===== DATA EXTRACTS
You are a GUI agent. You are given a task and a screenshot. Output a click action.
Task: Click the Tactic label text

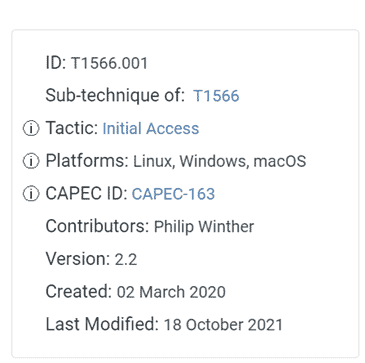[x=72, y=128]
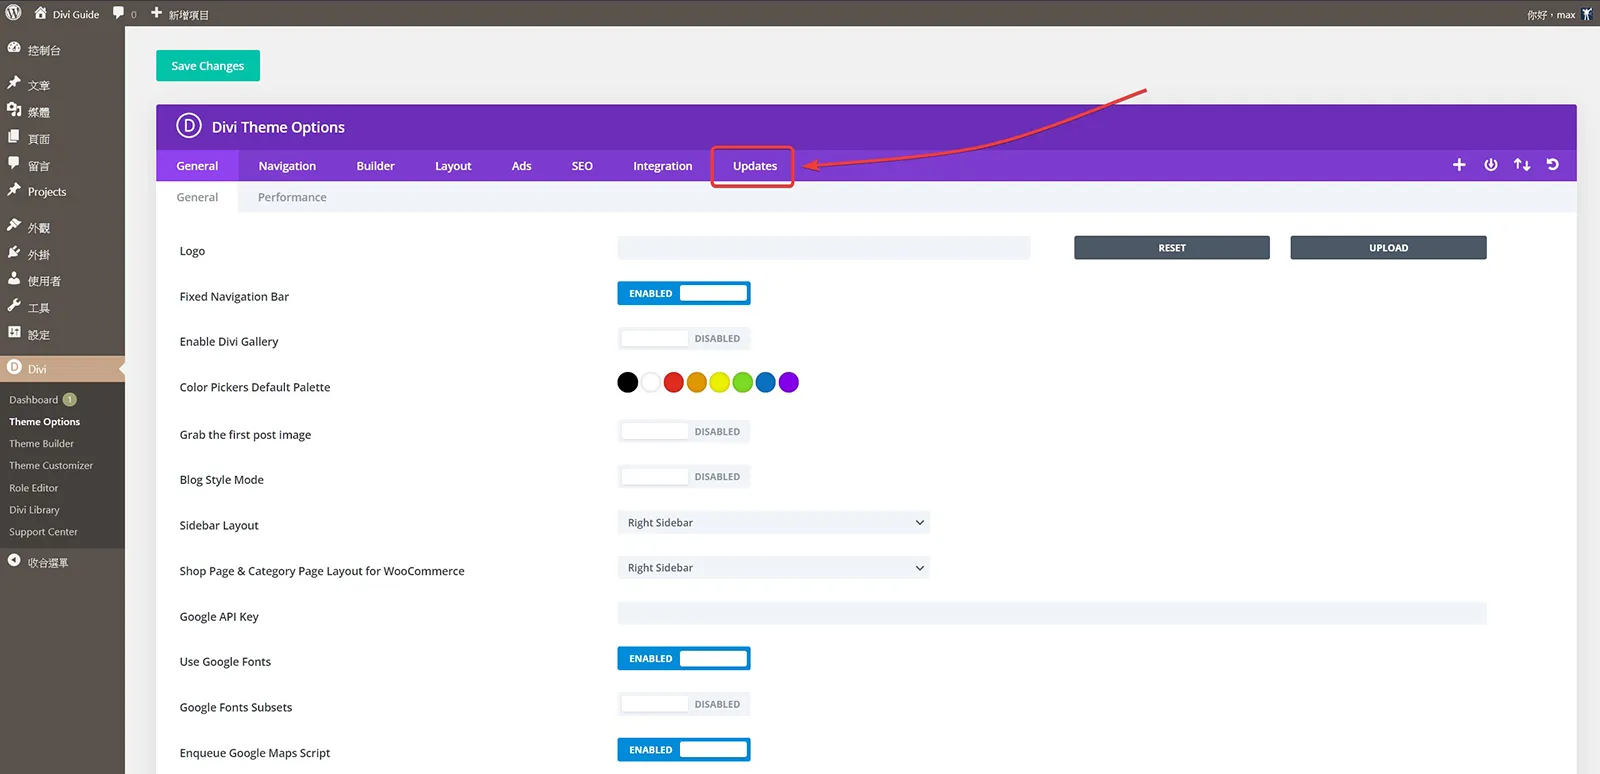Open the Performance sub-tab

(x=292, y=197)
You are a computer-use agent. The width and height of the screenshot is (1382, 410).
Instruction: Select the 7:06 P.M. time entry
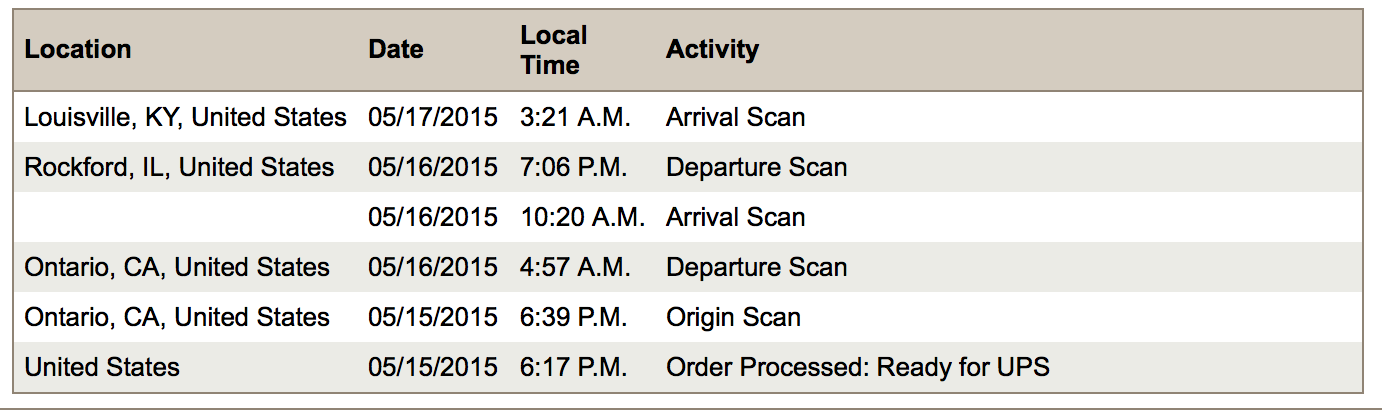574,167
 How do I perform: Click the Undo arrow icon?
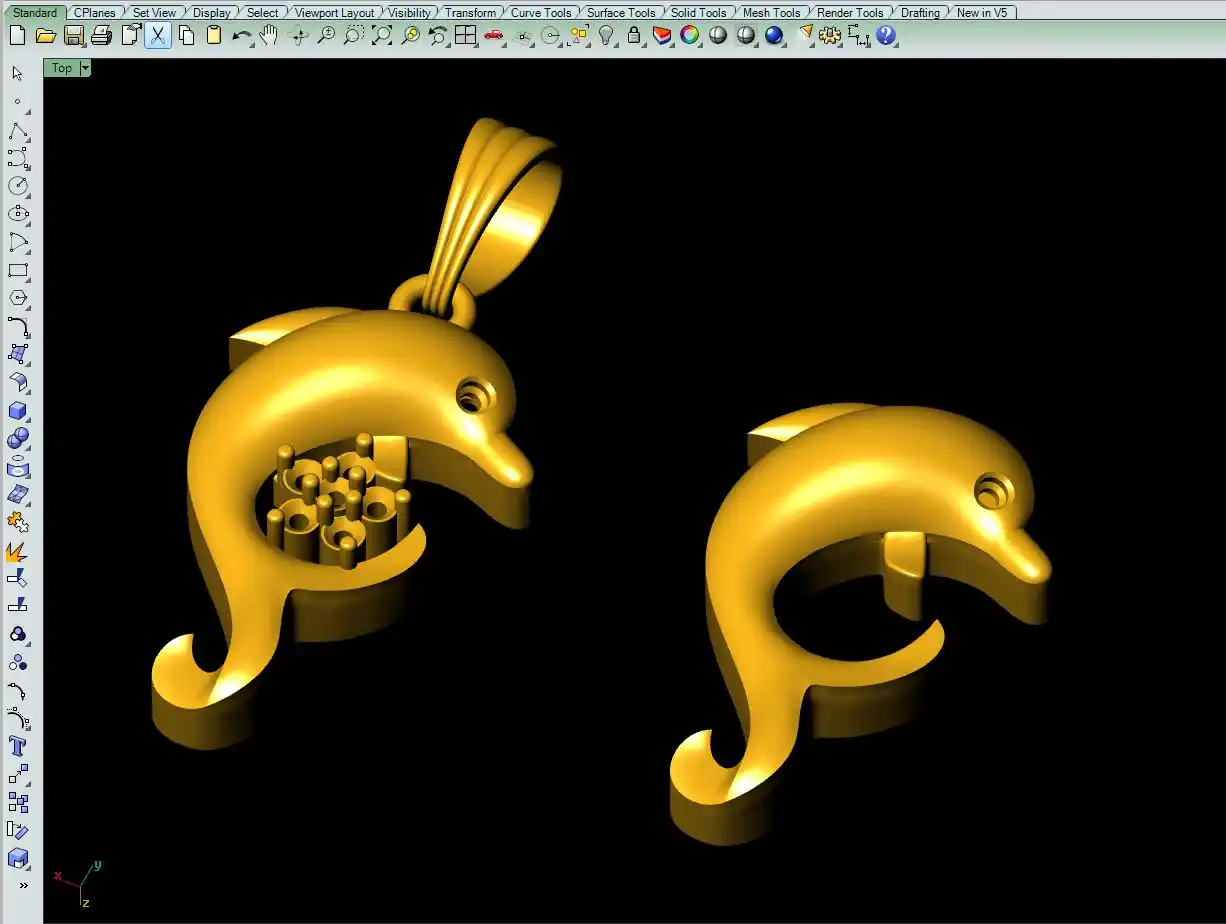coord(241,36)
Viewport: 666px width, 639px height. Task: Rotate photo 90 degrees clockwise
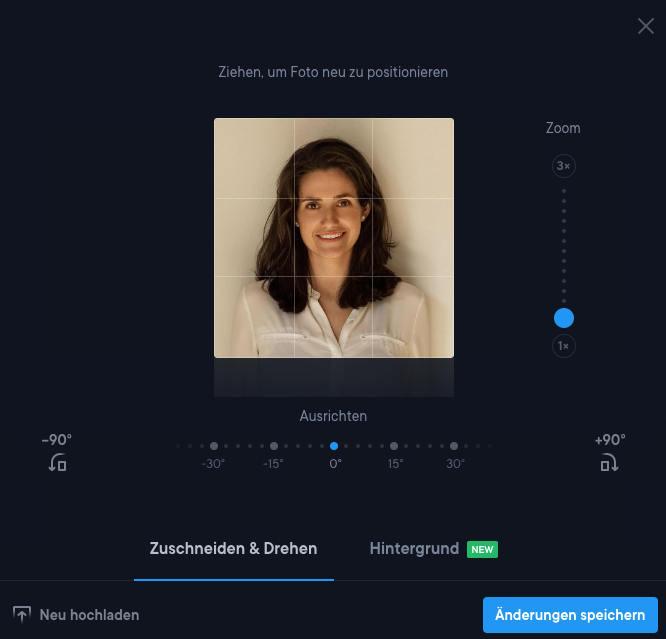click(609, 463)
==========
===== DATA EXTRACTS
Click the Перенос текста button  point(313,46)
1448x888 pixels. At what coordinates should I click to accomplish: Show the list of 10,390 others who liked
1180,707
==========
PROBLEM DETAILS
Work out how many lines in this data contain "agent". Only that number should be given.

ANSWER AREA
2